Très belle synthèse où la notion kurde s'aborde comme une identité, une revendication de "kurdité", dont la construction est motivée par un territoire (les montagnes), des langues (kurmandji, sorani), une religion (sunnisme), une origine plus ou moins mythique (les Mèdes), une existence politique (la zone conflictuelle entre l'Iran et la Turquie), une figure historique (Saladin), un nombre d'individus (25 à 35 millions), etc.
La formation de principautés plus ou moins autonomes de l'Empire ottoman et de l'Iran mène à des prises d'initiative audacieuses au début du XXème siècle (génocide des arméniens et des Assyro-chaldéens avec les Ottomans).
Ce sont les trois accords de 1916, 1920 et 1923 (Sykes-Picot, Sèvres et Lausanne) qui évoquent diplomatiquement la notion d'une indépendance kurde, comme une résolution des conflits économiques (administration du pétrole par les Britanniques) et politiques (construction de l'État turc, stabilité iranienne) et qui mènent finalement à une décision de la SDN en 1925 de placer le Kurdistan irakien sous l'ensemble piloté par les Britanniques (préférant garder le contrôle d'une zone à proximité de leurs intérêts économiques) - déboutant la demande turque (de son intégration pour éviter la formation d'une zone turbulente à ses frontières.
Ensuite, le Kurdistan (autour d'Erbil et de Souleimaniye) fait l'objet d'une instrumentalisation par les États-Unis, le Royaume-Uni, la Turquie, les Russes, etc. selon que l'on veut affaiblir Bagdad et Téhéran ou renforcer Istanbul. Pour régler la question simplement, Saddam, recyclant les stocks fournis à l'occasion de la guerre Iran-Irak et malheureusement laissés sans usage, gaze les populations.
C'est finalement à nouveau la réponse diplomatique qui donne un second élan à la réalité d'une zone indépendante du Kurdistan. Après une provocation kurde, l'armée irakienne remonte et provoque un exode kurde (se souvenant du traitement bagdadi quelques années plus tôt) : la Résolution 699 de l'Onu interdit le survol de la zone au-dessus du 36ème parallèle, sécurise la région et décrète la région autonome d'un pouvoir central dénommé fédéral. Bagdad proteste en suspendant la rémunération des fonctionnaires et imposant un embargo : le Kurdistan irakien doit s'administrer.
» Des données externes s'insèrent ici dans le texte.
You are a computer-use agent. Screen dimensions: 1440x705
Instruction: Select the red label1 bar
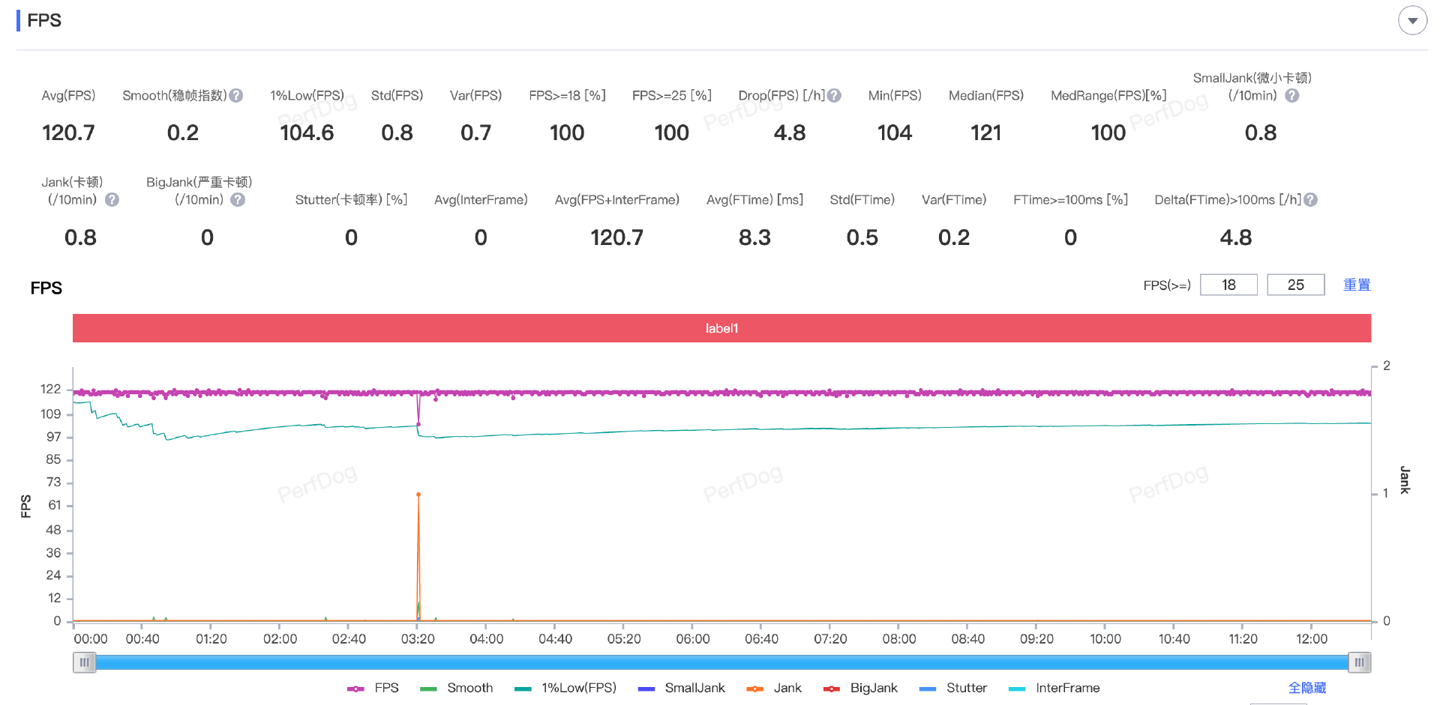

C'était en 1992. C'est ainsi qu'il naît, de fait, ou, du moins, prend une réalité plus consistante. La Turquie accepte d'en acheter le pétrole pour générer des revenus. Mais on s'en dispute la répartition interne - et c'est la guerre civile jusqu'en 1997.
Depuis, la lutte contre Daesh a de nouveau resserré l'existence de l'indépendance du Kurdistan, surtout depuis qu'
Obama est intervenu pour en repousser l'approche d'Erbil. Les Émirats, l'Iran et la Turquie investissent dans la zone, en particulier pour le tourisme. Dans une perspective d'ouverture, on promeut la diversité linguistique et religieuse, la littérature et la communication. Si tout va bien, la zone est en voie de pérennisation.
Reste cette impression que tout n'est bien qu'identité puisque c'est le fait d'associer un mot à une grande complexité géographique, historique, politique, culturelle, religieuse, etc. qui mène à l'unicité de l'ensemble social. Reste à ce mot à trouver sa place dans des histoires plus larges pour assurer la sérénité de ceux qui prétendent en relever.